Initialize Global Weights Workflow for Client-Side Global Model Initialization

The SAG controller requires the global model weights to be initialized before the training is started. Currently it is the job of the Persistor component to provide the initial weights, which either loads it from some predefined model file, or dynamically generates it by running a piece of custom Python code. The 1st approach requires the hassle of defining a model file; the second approach requires custom Python code, which could be a security risk.

We introduce the third approach to generate initial model weights based on initial weights from FL clients: creating a controller to collect weights from clients, and putting this controller in front of the SAG! This controller is nvflare.app_common.workflows.initialize_global_weights.InitializeGlobalWeights.

How to Use InitializeGlobalWeights

The following steps are based on the hello-pt example in the NVFLARE repo.

Step 1: Modify config_fed_server.json

Two changes are needed:

  • Remove the model arg from the PTFileModelPersistor component configuration.

  • Add the InitializeGlobalWeights controller as the first controller in the workflow.

The updated file should look like the following:

{
    "format_version": 2,
    "server": {
        "heart_beat_timeout": 600
    },
    "task_data_filters": [],
    "task_result_filters": [],
    "components": [
        {
            "id": "persistor",
            "name": "PTFileModelPersistor"
        },
        {
            "id": "shareable_generator",
            "path": "nvflare.app_common.shareablegenerators.full_model_shareable_generator.FullModelShareableGenerator",
            "args": {}
        },
        {
            "id": "aggregator",
            "path": "nvflare.app_common.aggregators.intime_accumulate_model_aggregator.InTimeAccumulateWeightedAggregator",
            "args": {
                "expected_data_kind": "WEIGHTS"
            }
        },
        {
            "id": "model_locator",
            "path": "pt_model_locator.PTModelLocator",
            "args": {}
        },
        {
            "id": "json_generator",
            "path": "validation_json_generator.ValidationJsonGenerator",
            "args": {}
        }
    ],
    "workflows": [
        {
            "id": "pre_train",
            "name": "InitializeGlobalWeights",
            "args": {
                "task_name": "get_weights"
            }
        },
        {
            "id": "scatter_and_gather",
            "name": "ScatterAndGather",
            "args": {
                "min_clients": 2,
                "num_rounds": 2,
                "start_round": 0,
                "wait_time_after_min_received": 10,
                "aggregator_id": "aggregator",
                "persistor_id": "persistor",
                "shareable_generator_id": "shareable_generator",
                "train_task_name": "train",
                "train_timeout": 0
            }
        },
        {
            "id": "cross_site_validate",
            "name": "CrossSiteModelEval",
            "args": {
                "model_locator_id": "model_locator"
            }
        }
    ]
}

Note that PTFileModelPersistor no longer requires the custom SimpleNetwork as the model object.

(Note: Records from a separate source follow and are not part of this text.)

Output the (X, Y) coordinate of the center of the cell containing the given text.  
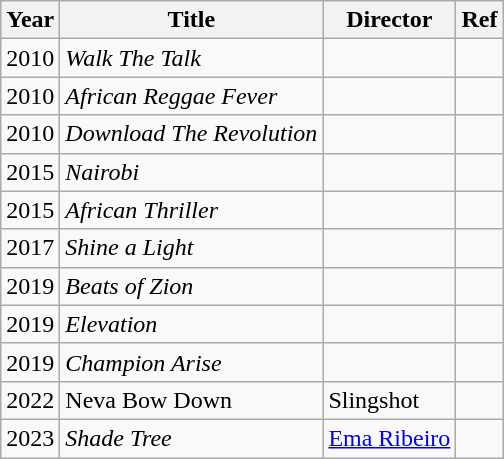
Elevation (192, 324)
Shade Tree (192, 438)
Director (390, 20)
2023 (30, 438)
Slingshot (390, 400)
Download The Revolution (192, 134)
African Reggae Fever (192, 96)
Ref (480, 20)
Title (192, 20)
Neva Bow Down (192, 400)
Ema Ribeiro (390, 438)
African Thriller (192, 210)
Champion Arise (192, 362)
Shine a Light (192, 248)
2017 (30, 248)
Beats of Zion (192, 286)
Nairobi (192, 172)
Walk The Talk (192, 58)
Year (30, 20)
2022 (30, 400)
From the cell containing the given text, extract its center point as (x, y) coordinate. 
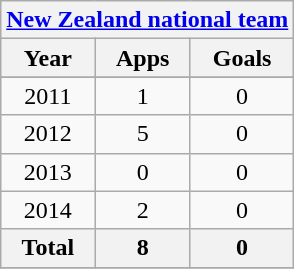
Apps (142, 58)
2011 (48, 96)
8 (142, 248)
2014 (48, 210)
2012 (48, 134)
5 (142, 134)
Year (48, 58)
Total (48, 248)
2 (142, 210)
New Zealand national team (148, 20)
2013 (48, 172)
Goals (242, 58)
1 (142, 96)
Search for the cell housing the specified text and yield its (X, Y) center coordinate. 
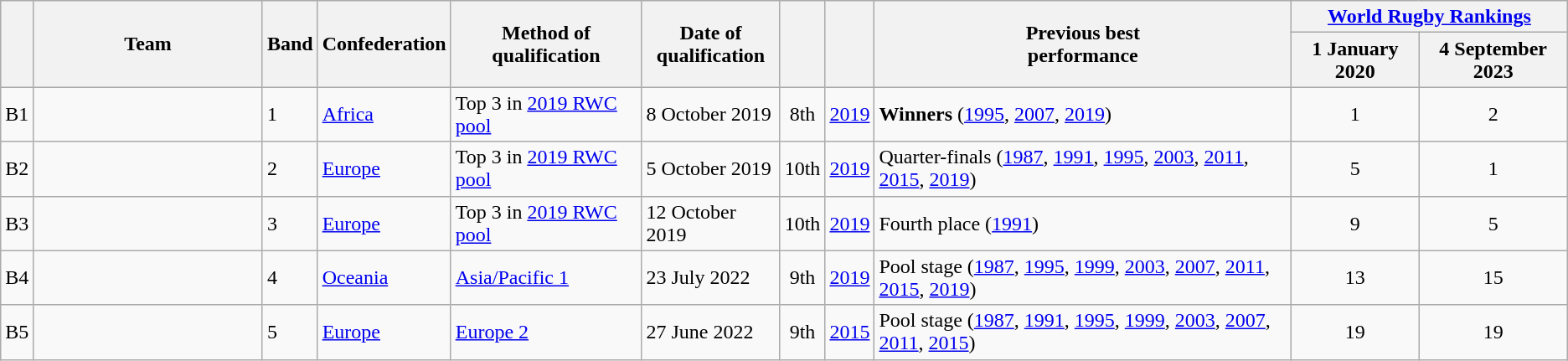
Date ofqualification (710, 44)
23 July 2022 (710, 278)
World Rugby Rankings (1430, 17)
Fourth place (1991) (1083, 223)
5 October 2019 (710, 169)
B1 (17, 114)
8 October 2019 (710, 114)
Team (148, 44)
27 June 2022 (710, 332)
B3 (17, 223)
15 (1493, 278)
Previous bestperformance (1083, 44)
Winners (1995, 2007, 2019) (1083, 114)
Method ofqualification (546, 44)
3 (290, 223)
8th (802, 114)
9 (1355, 223)
Band (290, 44)
Pool stage (1987, 1991, 1995, 1999, 2003, 2007, 2011, 2015) (1083, 332)
2015 (849, 332)
12 October 2019 (710, 223)
13 (1355, 278)
Pool stage (1987, 1995, 1999, 2003, 2007, 2011, 2015, 2019) (1083, 278)
Confederation (384, 44)
Africa (384, 114)
B5 (17, 332)
4 September 2023 (1493, 60)
B2 (17, 169)
Quarter-finals (1987, 1991, 1995, 2003, 2011, 2015, 2019) (1083, 169)
4 (290, 278)
Europe 2 (546, 332)
B4 (17, 278)
Oceania (384, 278)
1 January 2020 (1355, 60)
Asia/Pacific 1 (546, 278)
For the text-containing cell, return its midpoint in [x, y] coordinate format. 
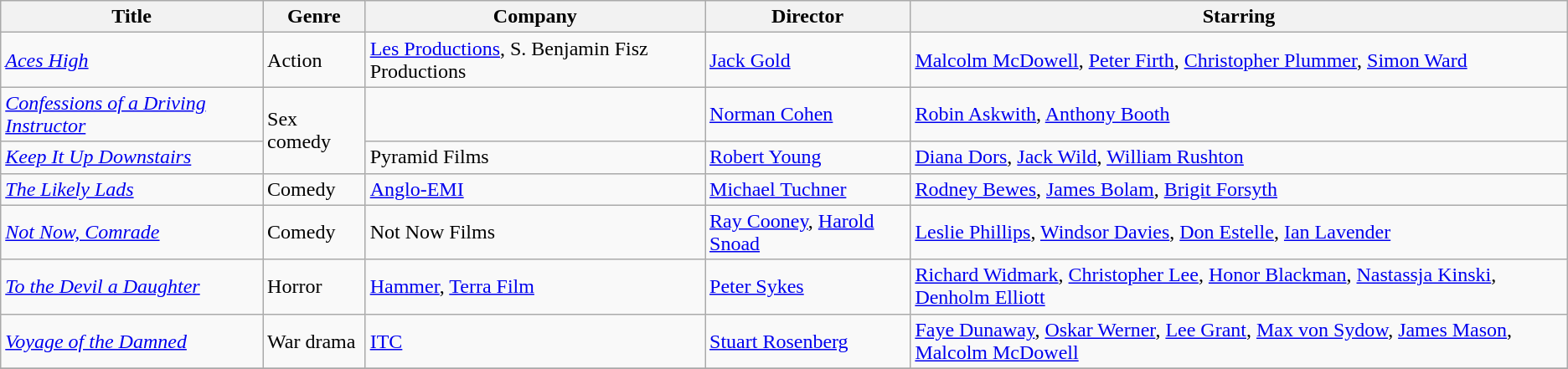
Michael Tuchner [807, 189]
Jack Gold [807, 60]
Keep It Up Downstairs [132, 157]
Diana Dors, Jack Wild, William Rushton [1239, 157]
Richard Widmark, Christopher Lee, Honor Blackman, Nastassja Kinski, Denholm Elliott [1239, 286]
Confessions of a Driving Instructor [132, 114]
Pyramid Films [534, 157]
Company [534, 17]
Title [132, 17]
Les Productions, S. Benjamin Fisz Productions [534, 60]
To the Devil a Daughter [132, 286]
Not Now, Comrade [132, 233]
Action [315, 60]
Starring [1239, 17]
Not Now Films [534, 233]
ITC [534, 342]
Robert Young [807, 157]
Genre [315, 17]
Faye Dunaway, Oskar Werner, Lee Grant, Max von Sydow, James Mason, Malcolm McDowell [1239, 342]
Ray Cooney, Harold Snoad [807, 233]
Robin Askwith, Anthony Booth [1239, 114]
Rodney Bewes, James Bolam, Brigit Forsyth [1239, 189]
Director [807, 17]
Horror [315, 286]
Peter Sykes [807, 286]
Aces High [132, 60]
Leslie Phillips, Windsor Davies, Don Estelle, Ian Lavender [1239, 233]
War drama [315, 342]
Anglo-EMI [534, 189]
Voyage of the Damned [132, 342]
The Likely Lads [132, 189]
Malcolm McDowell, Peter Firth, Christopher Plummer, Simon Ward [1239, 60]
Stuart Rosenberg [807, 342]
Hammer, Terra Film [534, 286]
Norman Cohen [807, 114]
Sex comedy [315, 131]
From the cell containing the given text, extract its center point as (x, y) coordinate. 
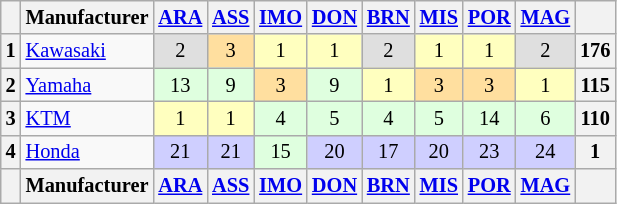
14 (490, 118)
13 (180, 85)
115 (595, 85)
176 (595, 51)
15 (280, 152)
17 (388, 152)
23 (490, 152)
KTM (88, 118)
110 (595, 118)
24 (546, 152)
6 (546, 118)
Kawasaki (88, 51)
Yamaha (88, 85)
Honda (88, 152)
Capture the cell that displays the provided text and extract its [X, Y] central coordinate. 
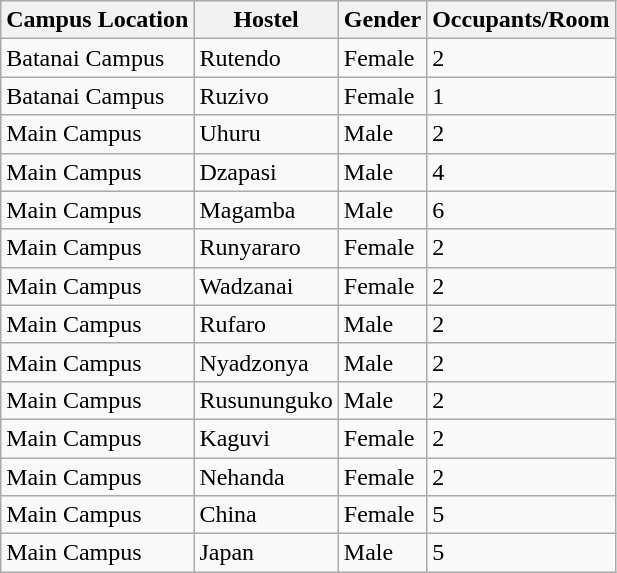
Campus Location [98, 20]
Rufaro [266, 324]
6 [521, 210]
Rusununguko [266, 400]
Occupants/Room [521, 20]
Nyadzonya [266, 362]
Magamba [266, 210]
Ruzivo [266, 96]
Gender [382, 20]
1 [521, 96]
4 [521, 172]
Hostel [266, 20]
Japan [266, 553]
Wadzanai [266, 286]
Uhuru [266, 134]
Rutendo [266, 58]
Dzapasi [266, 172]
Nehanda [266, 477]
Runyararo [266, 248]
China [266, 515]
Kaguvi [266, 438]
Scan for the cell matching the given text and deliver its (X, Y) coordinate at center. 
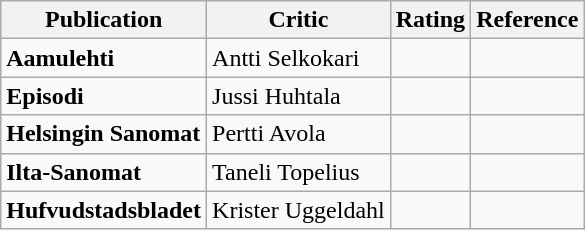
Critic (299, 20)
Reference (528, 20)
Krister Uggeldahl (299, 210)
Taneli Topelius (299, 172)
Rating (430, 20)
Antti Selkokari (299, 58)
Pertti Avola (299, 134)
Episodi (104, 96)
Hufvudstadsbladet (104, 210)
Helsingin Sanomat (104, 134)
Aamulehti (104, 58)
Publication (104, 20)
Ilta-Sanomat (104, 172)
Jussi Huhtala (299, 96)
Detect which cell encompasses the target text, then output its (x, y) center coordinate. 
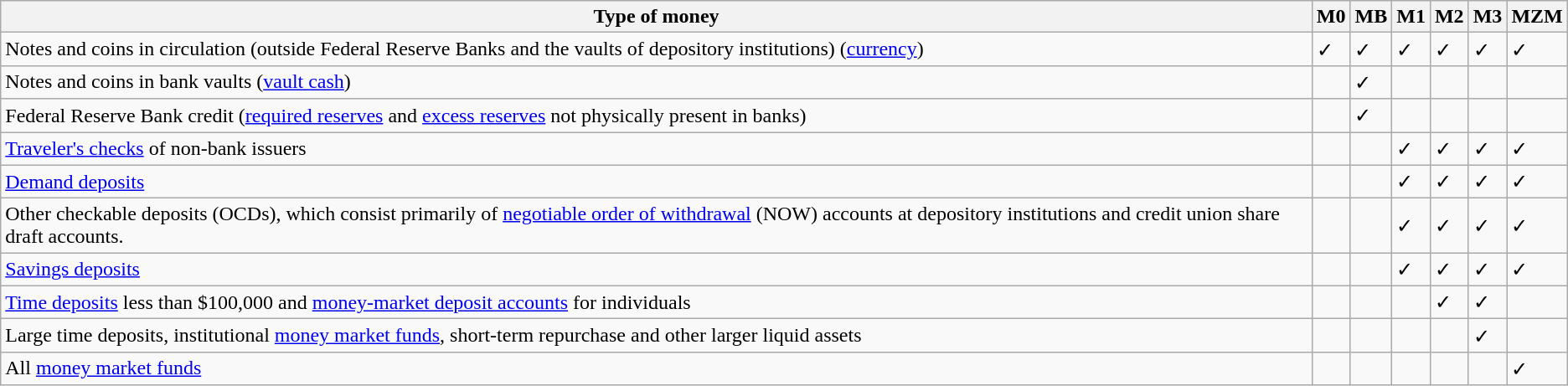
Notes and coins in bank vaults (vault cash) (657, 82)
Time deposits less than $100,000 and money-market deposit accounts for individuals (657, 302)
M3 (1488, 17)
M0 (1331, 17)
M1 (1411, 17)
Savings deposits (657, 270)
Type of money (657, 17)
M2 (1449, 17)
Federal Reserve Bank credit (required reserves and excess reserves not physically present in banks) (657, 116)
Demand deposits (657, 182)
Traveler's checks of non-bank issuers (657, 149)
MZM (1537, 17)
Notes and coins in circulation (outside Federal Reserve Banks and the vaults of depository institutions) (currency) (657, 49)
Large time deposits, institutional money market funds, short-term repurchase and other larger liquid assets (657, 336)
MB (1371, 17)
All money market funds (657, 369)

Pay attention to the value of the task_name, “get_weights”, in the InitializeGlobalWeights configuration.

Step 2: Modify config_fed_client.json

Add the task “get_weights” for the trainer, as highlighted in below. Note that this task name must match the task_name of the InitializeGlobalWeights config in config_fed_server.json.

{
  "format_version": 2,
  "executors": [
      {
          "tasks": [
              "train",
              "submit_model",
              "get_weights"
          ],
          "executor": {
              "path": "cifar10trainer.Cifar10Trainer",
              "args": {
                  "lr": 0.01,
                  "epochs": 1
              }
          }
      },
      {
          "tasks": [
              "validate"
          ],
          "executor": {
              "path": "cifar10validator.Cifar10Validator",
              "args": {}
          }
      }
  ],
  "task_result_filters": [],
  "task_data_filters": [],
  "components": []
}

Step 3: Update the Trainer code

A new pre_train_task_name (defaults to “get_weights”) is added to Cifar10Trainer, which is an Executor.

The Trainer is augmented to process this task and return the current model weights (which should be randomly initialized).

The following are the relevant code snippets:

class Cifar10Trainer(Executor):

    def __init__(self, lr=0.01, epochs=5,
            train_task_name=AppConstants.TASK_TRAIN,
            submit_model_task_name=AppConstants.TASK_SUBMIT_MODEL,
            exclude_vars=None,
            pre_train_task_name=AppConstants.TASK_GET_WEIGHTS):
def _get_model_weights(self) -> Shareable:
    # Get state dict and send as weights
    new_weights = self.model.state_dict()
    new_weights = {k: v.cpu().numpy() for k, v in new_weights.items()}

    outgoing_dxo = DXO(
        data_kind=DataKind.WEIGHTS, data=new_weights, meta={MetaKey.NUM_STEPS_CURRENT_ROUND: self._n_iterations}
    )
    return outgoing_dxo.to_shareable()
def execute(self, task_name: str, shareable: Shareable, fl_ctx: FLContext, abort_signal: Signal) -> Shareable:
    try:
        if task_name == self._pre_train_task_name:
            # return model weights
            return self._get_model_weights()
        elif task_name == self._train_task_name:
            ...

The full implementation is in cifar10trainer.py of the custom folder of hello-pt.

InitializeGlobalWeights Details

When processing client responses (which are model weights of the clients), GlobalWeightsInitializer selects one as the global weight. It supports two weight selection methods (specified with the “weight_method” argument):

  • first - use the weight reported by the first client responded. This is the default method.

  • client - use the weight reported by a designated client. This could be useful for deterministic training.

To be complete, weights reported from all clients should be validated and compared to make sure they are valid and compatible. Currently, GlobalWeightsInitializer does not do this, since it is not clear how to do this exactly.

InitializeGlobalWeights Implementation Notes

The InitializeGlobalWeights controller is implemented by extending the general-purpose BroadcastAndProcess controller.

The BroadcastAndProcess controller requires a ResponseProcessor component to process client responses. The BroadcastAndProcess controller works as follows:

  • It broadcasts a task of a configured name to all or a configured list of clients to ask for their data.

  • Each time a response is received from a client, BroadcastAndProcess invokes the ResponseProcessor component to process the response.

  • Once the task is completed (responses received from all clients or timed out), BroadcastAndProcess invokes the ResponseProcessor component to do the final check.

The InitializeGlobalWeights controller simply extends the BroadcastAndProcess with the GlobalWeightsInitializer as the ResponseProcessor component.